Every time something happened it was life-changing
And when she asked      —why it is life-changing, he answered,
Because everything is life-changing,
You are not the same person you were after something happens in your life.
Therefore all things and all experiences are life-changing.
It felt – redundant to her,
Yet,
The word—LIFE— repeated so many times made sense.
It was another way to say that there were many people,
       —many lives on earth and that all of them continued to change in every moment—swirls of energy, flowing and molding into and out of each other—taking bits of everything they saw and soaking them up.
He said he was a writer.
Writers, he said
       —soak up from the world around them
Like a sponge, he said
And for a while they don’t write much of anything.
This is their “soaking period”
And then without warning!
        —the sponge begins to leak water that it could no longer hold onto.
Inspiration’s Hand squeezes the sponge and flushes out the water of creativity in a powerful burst of experiences flooding the writer’s senses, the writer says
And then
        —you have to stop
Because you are so overcome with this wash of creativity that you have to use up before the sponge is dry.

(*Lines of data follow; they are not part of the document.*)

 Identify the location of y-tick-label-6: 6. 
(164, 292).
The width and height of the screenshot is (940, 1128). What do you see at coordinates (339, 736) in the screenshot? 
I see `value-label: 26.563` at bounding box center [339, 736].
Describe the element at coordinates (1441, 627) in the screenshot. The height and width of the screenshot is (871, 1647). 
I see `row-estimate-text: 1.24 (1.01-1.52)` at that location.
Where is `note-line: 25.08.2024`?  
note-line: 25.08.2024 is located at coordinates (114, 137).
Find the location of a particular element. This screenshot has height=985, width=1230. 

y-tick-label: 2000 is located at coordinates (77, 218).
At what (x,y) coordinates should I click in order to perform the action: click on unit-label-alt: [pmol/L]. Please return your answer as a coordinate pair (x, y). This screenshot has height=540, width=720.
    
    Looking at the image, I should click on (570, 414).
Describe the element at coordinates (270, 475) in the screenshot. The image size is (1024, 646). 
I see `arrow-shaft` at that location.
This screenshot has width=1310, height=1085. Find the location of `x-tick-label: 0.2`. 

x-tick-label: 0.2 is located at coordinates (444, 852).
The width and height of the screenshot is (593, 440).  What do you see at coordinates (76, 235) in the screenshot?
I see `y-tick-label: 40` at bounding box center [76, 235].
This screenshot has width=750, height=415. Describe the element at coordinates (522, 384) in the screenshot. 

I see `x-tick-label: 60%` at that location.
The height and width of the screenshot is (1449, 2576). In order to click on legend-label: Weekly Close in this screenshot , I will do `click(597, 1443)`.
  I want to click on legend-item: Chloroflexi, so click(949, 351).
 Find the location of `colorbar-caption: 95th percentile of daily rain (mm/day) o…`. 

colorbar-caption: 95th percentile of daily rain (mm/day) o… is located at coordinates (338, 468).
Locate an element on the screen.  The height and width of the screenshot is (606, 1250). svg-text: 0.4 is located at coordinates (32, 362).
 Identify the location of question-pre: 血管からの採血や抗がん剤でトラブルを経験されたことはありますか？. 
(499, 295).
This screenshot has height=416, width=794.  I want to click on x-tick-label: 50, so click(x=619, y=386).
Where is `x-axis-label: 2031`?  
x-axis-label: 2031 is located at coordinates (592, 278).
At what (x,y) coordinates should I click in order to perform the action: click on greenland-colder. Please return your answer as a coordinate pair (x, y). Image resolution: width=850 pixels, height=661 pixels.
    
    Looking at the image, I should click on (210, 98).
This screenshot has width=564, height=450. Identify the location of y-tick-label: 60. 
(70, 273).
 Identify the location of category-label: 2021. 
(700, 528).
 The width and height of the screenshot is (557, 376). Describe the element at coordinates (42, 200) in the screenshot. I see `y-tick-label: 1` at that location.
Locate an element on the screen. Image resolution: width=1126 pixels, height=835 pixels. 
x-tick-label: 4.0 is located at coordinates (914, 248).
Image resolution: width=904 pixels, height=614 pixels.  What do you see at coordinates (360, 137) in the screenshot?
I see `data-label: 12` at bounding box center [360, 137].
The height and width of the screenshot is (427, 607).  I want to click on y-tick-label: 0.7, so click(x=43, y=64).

Because it rains on your like a freak storm in the summer months.
You never know how long it can last,
And it can happen anytime,
Even in the blue sky,
Even in the car.
No umbrella is needed for this storm because its rains inside your mind.
A microclimate full of sparkling trees,
This rain rushes to the tips of your fingers and sometimes,
They move without a second thought,
Lifting them selves out of the dry barren paper
And staining the blanks with words that flow out of your body.
           —It is such an emotional dance with cannot be stopped
           —And it cannot be wasted.
She said, beautiful, wondrous, and life changing.


P.s. Anybody got any good title ideas?